Former Defense Secretary Leon Panetta criticizes the Obama administration for failing to maintain US troops in Iraq, saying the policy failure caused the country to become a haven for ISIL terrorists.
In his forthcoming memoir “Worthy Fights” to be published on October 7, Panetta blamed the White House for the collapse of 2011 negotiations with Baghdad on the US military presence in Iraq, according to excerpts of the memoir published by the Time magazine.
Panetta, who also served as director of the Central Intelligence Agency (CIA) under President Barack Obama, claimed that the White House had “leverage” to secure a deal to leave troops in Iraq but it never stepped up.

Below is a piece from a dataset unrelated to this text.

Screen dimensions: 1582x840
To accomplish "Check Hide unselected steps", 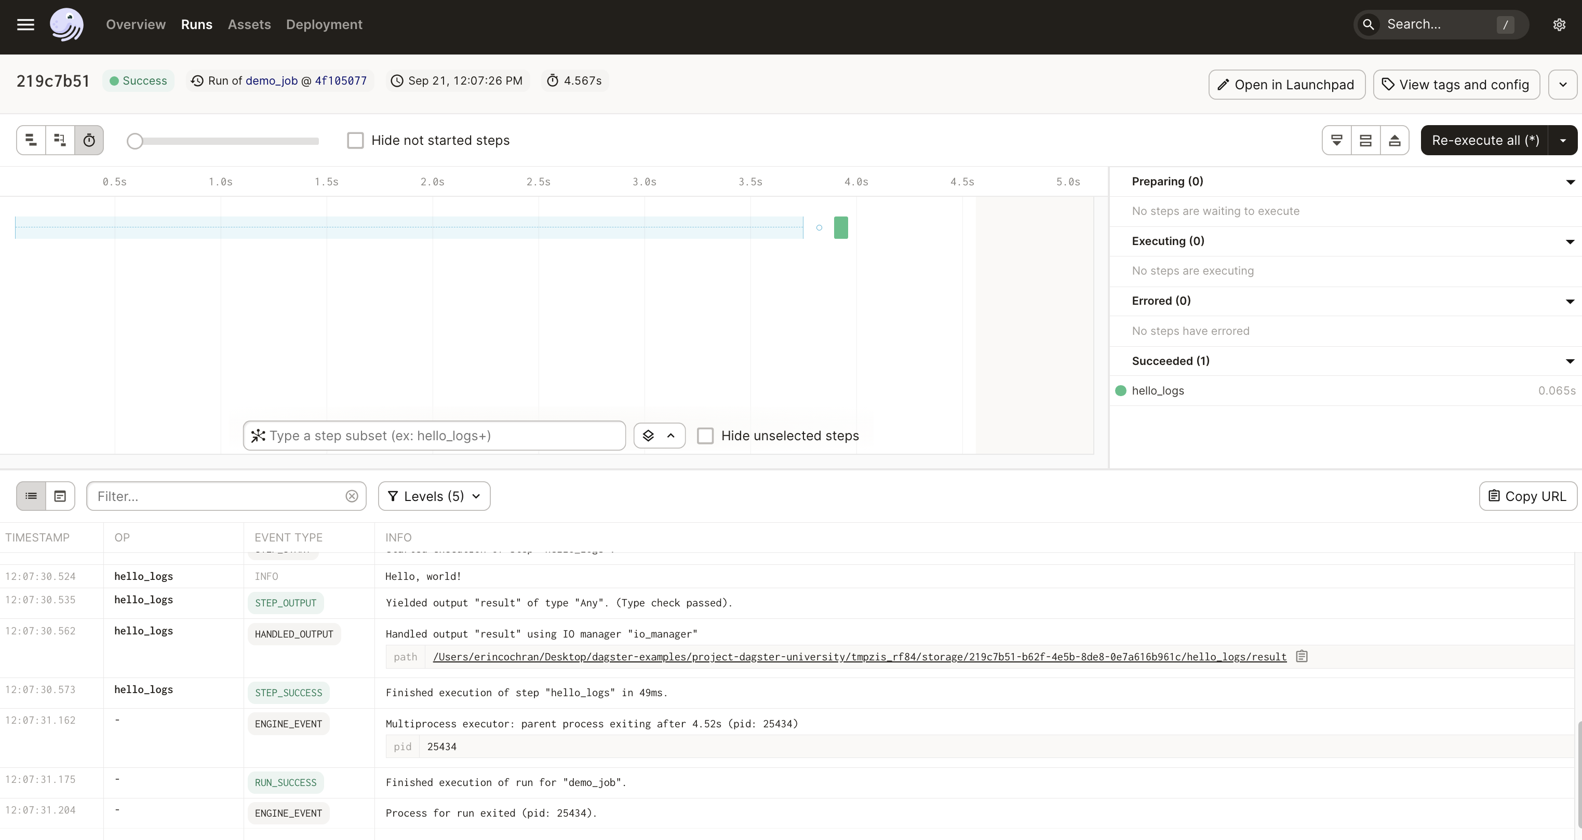I will click(x=705, y=435).
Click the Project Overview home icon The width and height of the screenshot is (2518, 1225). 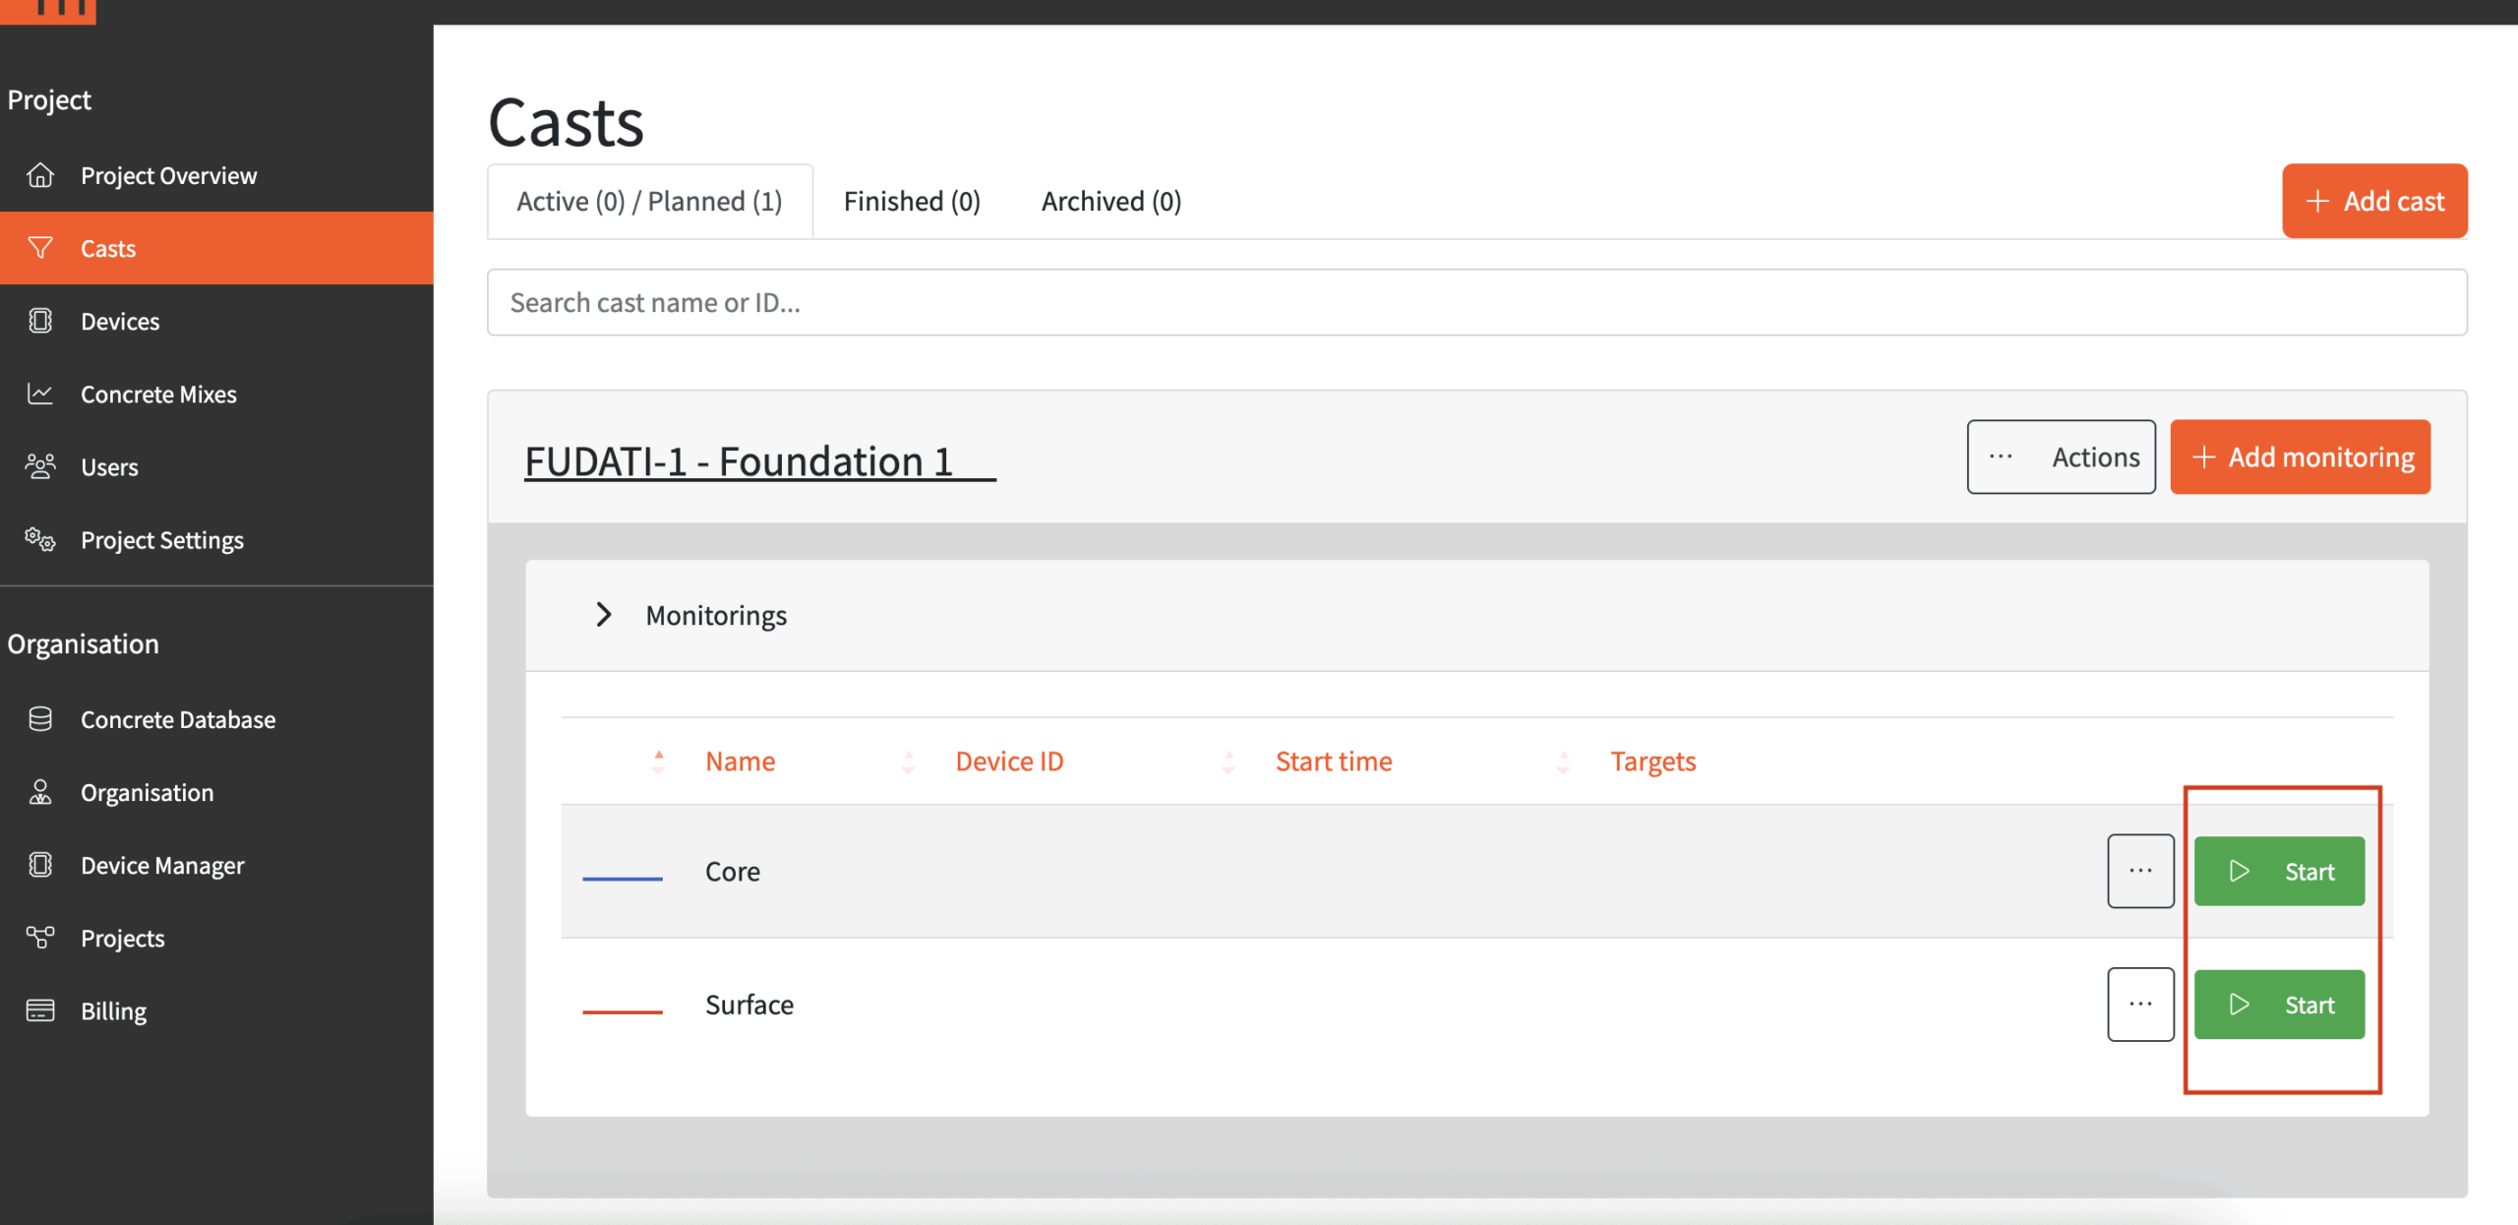pos(40,175)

“To my frustration, the White House coordinated the negotiations but never really led them,” he charged.
“Those on our side viewed the White House as so eager to rid itself of Iraq that it was willing to withdraw rather than lock in arrangements that would preserve our influence and interests,” he wrote.
Panetta said that a residual troop presence could have “effectively advised the Iraqi military on how to deal with al-Qaeda’s resurgence.”
ISIL militants made swift advances in much of northern and western Iraq over the summer, forcing the United States to deploy troops back to the country.
President Obama, however, is adamant that those troops will not engage in combat missions and that the Iraqi military forces, trained and equipped by the US to the tune of $25 billion, are capable of leading the ground offensive against ISIL.
Obama has authorized airstrikes on ISIL strongholds in Iraq and more recently in Syria, a neighboring country where the terror organization originally came to surface.
The US and some of its Arab allies trained militants fighting the Syrian government out of a secret base in Jordan. Many of those insurgents have subsequently joined forces with the more extreme ISIL group.